When risk is much less than 1, it is useful to describe risks in relation to other risks that possess real-life meaning. Patients will frequently cite that statins cause liver disease, so naturally won’t take them. In reality, the incidence of getting serious liver injury from statins is about 2.5/100,000 compared to the risk (1/85) of dying in road traffic over 50 years of driving. Potentially needing emergency treatment in the next year from injury by a bed, mattress, or pillow (1/2000) or the risk by being hit by a falling airplane (1/250,000), are also far more realistic than acquiring statin-induced liver injury.
Number of patients needed to treat
The number of patients needed to be treated for preventative interventions will usually be higher than the number needed to treat for treatment interventions, because prevention trials include both high and low risk patients.
The type of study influences the strength of the conclusion secondly drawn. Generally speaking, experimental studies provide stronger evidence than observational studies, and confirmatory studies deliver stronger evidence than exploratory studies.
Sample size and power
Statistically, a larger sample increases the chance of finding a significant difference, as they more accurately reflect the mean.
However, it’s important to note that too large a sample may be expensive and can overestimate false positives. To power a study, a series of assumptions are made based upon prior experience with the treatment comparison and the selection of sufficient participants to minimize false positives and false negatives.

Given material →
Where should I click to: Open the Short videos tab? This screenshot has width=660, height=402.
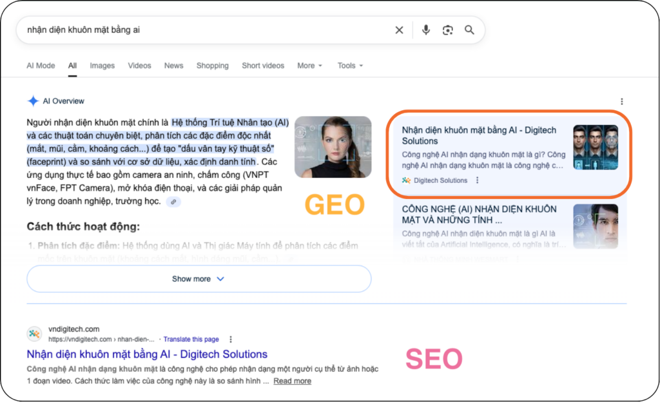pyautogui.click(x=263, y=66)
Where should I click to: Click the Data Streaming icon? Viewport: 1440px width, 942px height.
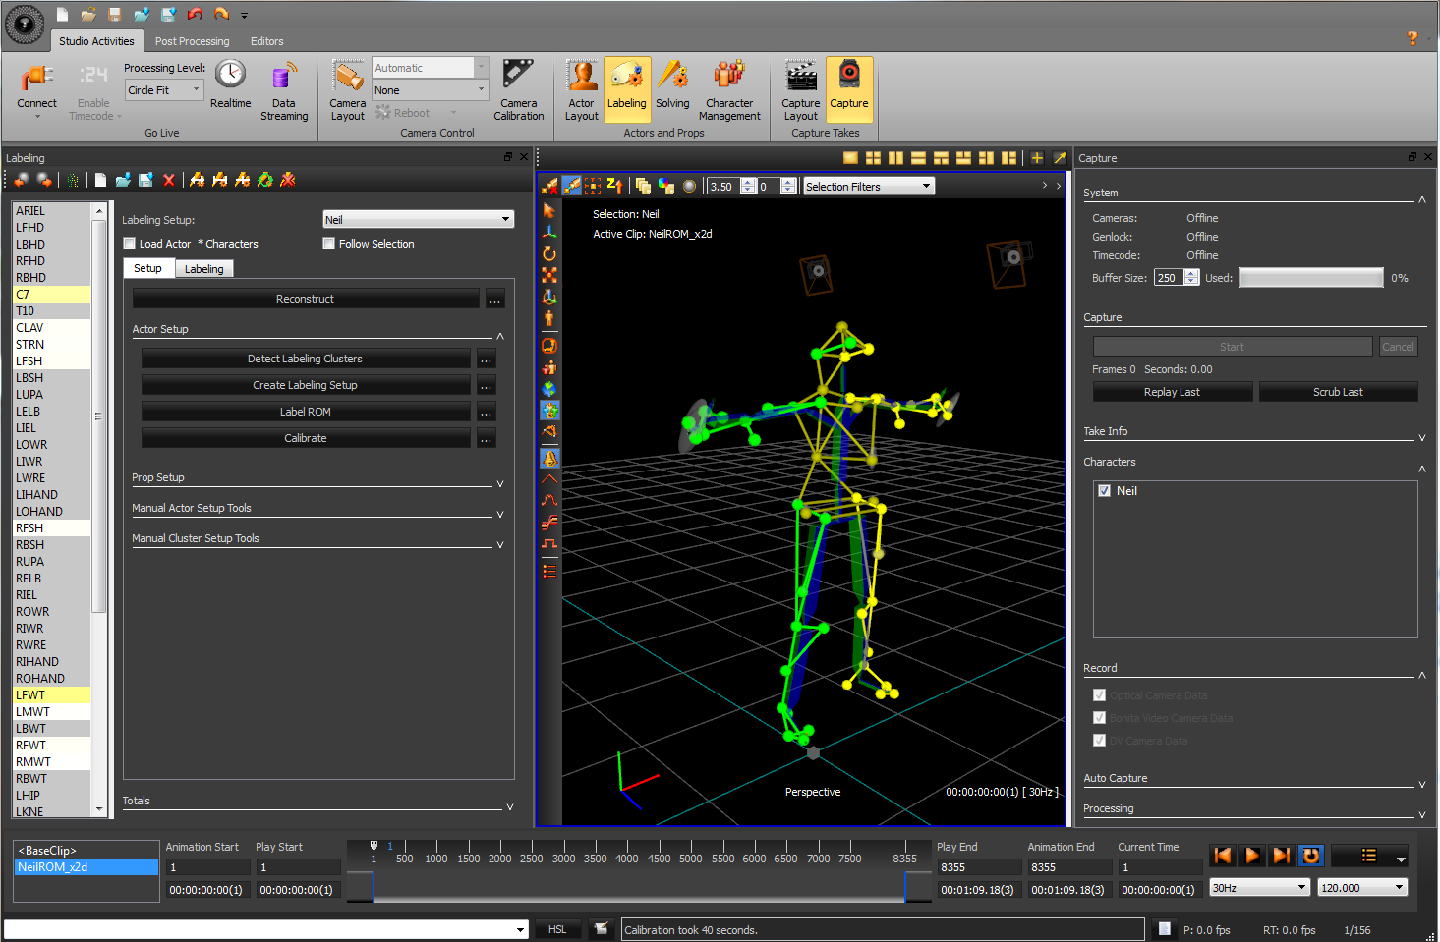tap(284, 77)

Task requirements →
1) Do these statements agree with the passage on risk and study design? Answer yes or no for each, quoting the deciding words. (a) Serious liver injury from statins occurs at about 2.5 per 100,000. (b) Observational studies generally give stronger evidence than experimental studies. (c) A very large sample is described as inexpensive.
2) Please carry on the passage on risk and study design from its last sentence.
The listing is separate material and is not part of the passage on risk and study design.

Responses per task →
1)
(a) Yes: "the incidence of getting serious liver injury from statins is about 2.5/100,000"
(b) No: "experimental studies provide stronger evidence than observational studies"
(c) No: "too large a sample may be expensive"

2)
Sensitivity and specificity
One of the biggest issues people often have with statistics is the appearance of it being counterintuitive. Consider the following example. A patient comes to the office for a test, which has a true positive rate of 99/100 (Sensitivity), and a true negative rate of 99/100 (Specificity). Conversely there is a 1/100 chance a result is a false positive and 1/100 chance of a false negative, and the patient tests positive for the disease. What are the odds that the patient has the disease?
The answer is that it depends on the incidence of the disease in the population. If the incidence expected is 1/200, then out of every 200 patients, we expect that one will actually have the disease. In our example, 1/100 or 2/200 will be incorrectly identified as having the disease (False positive rate). Therefore, the chance of having the disease is 1/3. (3 positive results in 200, one of which is a true positive).
Hence, knowing the sensitivity and specificity is not enough to determine the accuracy of a test; you need to know how often the disease occurs in the population. As the incidence of a disease decreases, the probability that a test is positive plummets. That’s precisely why we don’t routinely do stress tests in young women because any positive could be a false positive.
Statistics are not always logical or straightforward. It is had been said that if you ask a mathematician what one plus one is he will answer, “2,” a philosopher will answer, “It depends,” and a statistician will answer, “What do you want it to be?”
That’s not to say we can ignore statistics in our practices, but it is important not to forget to keep them in their proper context, and acknowledge that some studies are better than others. We must keep a critical mind.